From here, the agreement will be melded with the agreements for the other budget areas which will be formulated over the next week or so and then sent to the floor. The agreement will then go to the Governor, where it will most likely meet a veto. But let's not think about that tonight. Let's give the education budget negotiators our thanks for coming to a quick agreement and hope that this is a harbinger that some level of increased funding will find its way to school districts this session.
Time for a Pup-Date! I spent early Monday evening at the Maple Lake School Board meeting, visiting with the board and administration in that SEE member district. While there, board member Connie Munstensteiger asked me who Sunny, the wonder pup, has been doing. You may remember that I reported on Sunny earlier in the session and I am pleased to report that he's doing just great. He manages to apply his own special brand of floor wax (yes, it's the yellow kind) to the kitchen floor a few times a week and the kitchen chair legs serve as his toothpicks, but other than that, he's doing great. He's up to the mid-30 pound range at five months and he's going to get bigger (a lot bigger). He can sit, stay, lie down, and fetch at his current level of development, so, in other words, he's already halfway there to becoming an effective lobbyist. Now all he has to do is learn to beg. And beg some more. And beg some more. And really, really, really beg some more. Once he gets that down, I'll file his papers (provided he doesn't, uh, "wax them") with the Campaign Finance Board and he'll be an official lobbyist.

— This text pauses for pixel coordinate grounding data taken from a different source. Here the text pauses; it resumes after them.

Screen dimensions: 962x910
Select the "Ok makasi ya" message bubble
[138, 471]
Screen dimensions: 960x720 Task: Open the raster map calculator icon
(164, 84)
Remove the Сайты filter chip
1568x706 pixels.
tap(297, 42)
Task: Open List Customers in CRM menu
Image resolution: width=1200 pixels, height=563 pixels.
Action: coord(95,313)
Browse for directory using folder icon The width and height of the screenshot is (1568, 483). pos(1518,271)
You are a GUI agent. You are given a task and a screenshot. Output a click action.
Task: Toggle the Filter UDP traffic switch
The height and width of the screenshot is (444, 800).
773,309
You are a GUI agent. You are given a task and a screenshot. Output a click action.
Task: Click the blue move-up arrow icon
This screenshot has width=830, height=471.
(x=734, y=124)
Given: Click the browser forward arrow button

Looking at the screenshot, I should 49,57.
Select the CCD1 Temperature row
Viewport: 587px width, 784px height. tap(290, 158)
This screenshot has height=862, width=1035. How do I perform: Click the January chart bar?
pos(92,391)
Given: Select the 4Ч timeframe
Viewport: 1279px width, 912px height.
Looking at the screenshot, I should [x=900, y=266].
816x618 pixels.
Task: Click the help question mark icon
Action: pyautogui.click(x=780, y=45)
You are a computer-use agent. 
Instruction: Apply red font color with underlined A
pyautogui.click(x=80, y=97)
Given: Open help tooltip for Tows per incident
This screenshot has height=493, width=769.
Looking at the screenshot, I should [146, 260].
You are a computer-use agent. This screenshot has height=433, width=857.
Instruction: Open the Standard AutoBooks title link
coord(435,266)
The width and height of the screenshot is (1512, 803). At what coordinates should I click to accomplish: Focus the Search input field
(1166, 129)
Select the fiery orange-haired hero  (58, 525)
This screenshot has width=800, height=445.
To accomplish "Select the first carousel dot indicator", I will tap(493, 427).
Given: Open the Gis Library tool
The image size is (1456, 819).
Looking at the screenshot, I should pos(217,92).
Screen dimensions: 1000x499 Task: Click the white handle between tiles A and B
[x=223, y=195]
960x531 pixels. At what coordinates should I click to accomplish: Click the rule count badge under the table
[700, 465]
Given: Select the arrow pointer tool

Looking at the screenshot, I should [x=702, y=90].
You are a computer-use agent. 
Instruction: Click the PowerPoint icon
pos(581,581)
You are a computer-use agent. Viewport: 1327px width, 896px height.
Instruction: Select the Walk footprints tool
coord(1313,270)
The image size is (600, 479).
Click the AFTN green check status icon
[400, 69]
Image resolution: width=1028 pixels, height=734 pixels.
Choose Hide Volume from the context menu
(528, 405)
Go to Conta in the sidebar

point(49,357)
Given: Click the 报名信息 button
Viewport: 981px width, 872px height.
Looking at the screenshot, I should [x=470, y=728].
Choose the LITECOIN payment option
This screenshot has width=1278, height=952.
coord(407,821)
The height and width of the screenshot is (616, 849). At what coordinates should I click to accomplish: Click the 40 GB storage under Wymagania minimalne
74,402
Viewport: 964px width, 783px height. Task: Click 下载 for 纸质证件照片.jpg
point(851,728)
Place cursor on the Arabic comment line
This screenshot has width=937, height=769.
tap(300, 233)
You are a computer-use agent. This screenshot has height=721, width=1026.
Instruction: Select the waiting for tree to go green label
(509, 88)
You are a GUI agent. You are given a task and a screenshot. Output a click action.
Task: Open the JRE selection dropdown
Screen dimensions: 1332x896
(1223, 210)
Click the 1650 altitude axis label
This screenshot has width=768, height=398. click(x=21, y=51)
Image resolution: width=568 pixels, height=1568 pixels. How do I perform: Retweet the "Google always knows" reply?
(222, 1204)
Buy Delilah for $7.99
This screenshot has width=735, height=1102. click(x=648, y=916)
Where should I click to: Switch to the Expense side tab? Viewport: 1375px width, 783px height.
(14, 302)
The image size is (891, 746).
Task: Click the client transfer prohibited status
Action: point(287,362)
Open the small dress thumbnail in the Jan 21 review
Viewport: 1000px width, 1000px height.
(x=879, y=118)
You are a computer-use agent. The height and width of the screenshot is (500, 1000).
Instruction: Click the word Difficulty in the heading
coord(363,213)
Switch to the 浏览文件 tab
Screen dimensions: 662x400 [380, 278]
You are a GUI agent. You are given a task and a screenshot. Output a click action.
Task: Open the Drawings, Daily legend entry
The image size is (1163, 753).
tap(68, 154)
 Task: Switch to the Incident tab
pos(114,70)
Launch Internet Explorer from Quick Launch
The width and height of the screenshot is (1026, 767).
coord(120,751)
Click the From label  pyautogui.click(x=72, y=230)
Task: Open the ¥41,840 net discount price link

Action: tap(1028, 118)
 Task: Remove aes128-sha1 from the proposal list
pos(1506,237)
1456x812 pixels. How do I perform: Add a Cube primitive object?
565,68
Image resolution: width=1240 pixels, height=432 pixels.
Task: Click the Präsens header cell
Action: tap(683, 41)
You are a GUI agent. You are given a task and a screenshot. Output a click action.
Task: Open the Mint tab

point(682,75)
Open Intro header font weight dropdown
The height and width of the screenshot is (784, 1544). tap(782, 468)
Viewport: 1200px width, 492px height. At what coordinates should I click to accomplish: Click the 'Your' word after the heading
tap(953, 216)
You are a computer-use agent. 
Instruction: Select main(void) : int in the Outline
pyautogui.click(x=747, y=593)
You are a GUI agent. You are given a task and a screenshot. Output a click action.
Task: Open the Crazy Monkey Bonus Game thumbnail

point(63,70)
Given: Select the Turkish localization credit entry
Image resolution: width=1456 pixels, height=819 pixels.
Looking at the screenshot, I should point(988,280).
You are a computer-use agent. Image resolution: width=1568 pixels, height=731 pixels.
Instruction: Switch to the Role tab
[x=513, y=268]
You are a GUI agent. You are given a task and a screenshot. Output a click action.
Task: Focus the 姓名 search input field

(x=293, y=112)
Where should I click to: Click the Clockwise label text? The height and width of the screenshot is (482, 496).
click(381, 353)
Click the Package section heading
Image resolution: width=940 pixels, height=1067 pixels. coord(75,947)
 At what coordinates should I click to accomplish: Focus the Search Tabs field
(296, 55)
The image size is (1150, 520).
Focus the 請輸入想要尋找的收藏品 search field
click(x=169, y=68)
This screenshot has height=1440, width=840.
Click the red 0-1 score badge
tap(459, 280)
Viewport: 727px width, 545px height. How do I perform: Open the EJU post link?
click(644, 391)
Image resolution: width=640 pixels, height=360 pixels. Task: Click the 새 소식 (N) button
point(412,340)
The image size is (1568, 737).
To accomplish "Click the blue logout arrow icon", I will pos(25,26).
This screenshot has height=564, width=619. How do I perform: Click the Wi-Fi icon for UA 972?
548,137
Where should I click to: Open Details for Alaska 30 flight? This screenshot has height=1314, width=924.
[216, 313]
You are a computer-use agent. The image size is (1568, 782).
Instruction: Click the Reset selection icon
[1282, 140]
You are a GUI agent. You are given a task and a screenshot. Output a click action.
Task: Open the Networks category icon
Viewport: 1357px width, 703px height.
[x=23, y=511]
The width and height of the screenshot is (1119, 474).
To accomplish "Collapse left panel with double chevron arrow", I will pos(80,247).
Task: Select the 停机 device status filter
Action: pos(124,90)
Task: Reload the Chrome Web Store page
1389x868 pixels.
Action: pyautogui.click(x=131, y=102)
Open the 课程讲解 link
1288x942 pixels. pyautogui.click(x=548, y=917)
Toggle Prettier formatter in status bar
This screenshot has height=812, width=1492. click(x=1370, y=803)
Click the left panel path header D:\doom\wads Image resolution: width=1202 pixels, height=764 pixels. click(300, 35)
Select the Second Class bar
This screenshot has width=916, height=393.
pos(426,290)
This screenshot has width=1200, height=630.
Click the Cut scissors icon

Rest of the Week. The education policy bill will be on the House floor tomorrow and will then in all likelihood be discussed and approved on the Senate floor on Thursday. The finance and policy packages for education will be traveling separately this session, although they may possibly meet up later in the session as alternative agreements are fashioned in the wake of the expected gubernatorial vetoes of the first round of budget and policy bills. I will keep you posted on these proceedings.